L'Homme gorgé de ses certitudes et pouvoirs étendus sur son milieu naturel, se penserait-il, désormais Dieu jusqu'à vouloir intervenir et changer le climat sur toute la planète ?

Précisons, tout d'abord, que la planète ne peut être définie, ni historiquement, ni encore scientifiquement, par Un Climat, mais par Des Climats? Bien que, depuis une trentaine d'années de conditionnement des populations par les ?'faiseurs'' d'opinions, ont réussi, à force de matraquages, entre autres médiatiques, à forger dans les esprits ces nouvelles croyances pratiquement néo-religieuses.

Et depuis, les individus sont rangés en deux sous-groupes :

- une minorité, aujourd'hui, fort ségréguée de nouveaux hérétiques appelée les Climato-septiques ;

- une majorité de nouveaux ?'convaincus'' ou seulement suivistes complaisants qu'on pourrait caractériser de Climato-disciples.

Dans les sociétés encore marquées culturellement par le fait religieux et cultuel prépondérant de la religion en place, tels que ceux appartenant aux sociétés arabo-musulmanes actuelles, les bulletins météos sont clos, presque tous, par la même formule ou prière religieuse ?'In cha Allah'' (entendre Si Dieu le Veut). Alors que dans les sociétés plus ou moins laïques, aucune référence au divin, ni au religieux n'est évoquée !

Alors que dans les sociétés ?'religieuses'', le fonctionnement du climat semble être considéré comme une des attributions du divin, ou parfois même, suite à des phases persistantes de sécheresse et d'absence prolongée de précipitations saisonnières, des prières collectives avec des invocations de la puissance divine sont organisées çà et là en pays musulmans (Salât Al-Istisqâ).

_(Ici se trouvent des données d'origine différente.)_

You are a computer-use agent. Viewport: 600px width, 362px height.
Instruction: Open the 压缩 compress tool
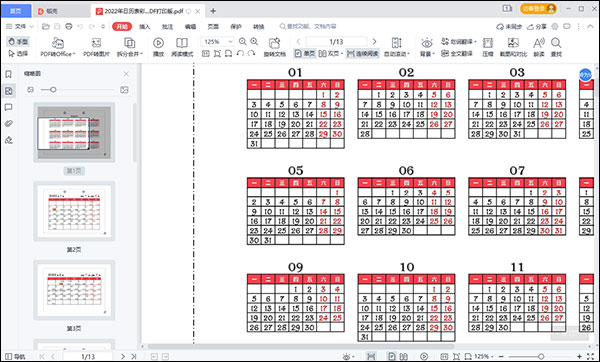(x=488, y=47)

Ce rite, quoique moins manifeste en Europe, à notre époque, mais constituant certainement une survivance et témoignage des pratiques chrétiennes, avant la ?'laïcisation'' plus ou moins aboutie des sociétés européennes montre que de telles invocations de la puissance divine pour donner la pluie dans des circonstances de sécheresse prolongée, sont encore de fait : invocations de Saint Patern, évêque au Xème siècle et saint patron de Vannes (France) pour donner de la pluie. Pour conjurer la sécheresse des prières des fidèles ont eu lieu en 1976 et en 1989. Evènements relatés par le journal Rennes Soir du 06-10-1989.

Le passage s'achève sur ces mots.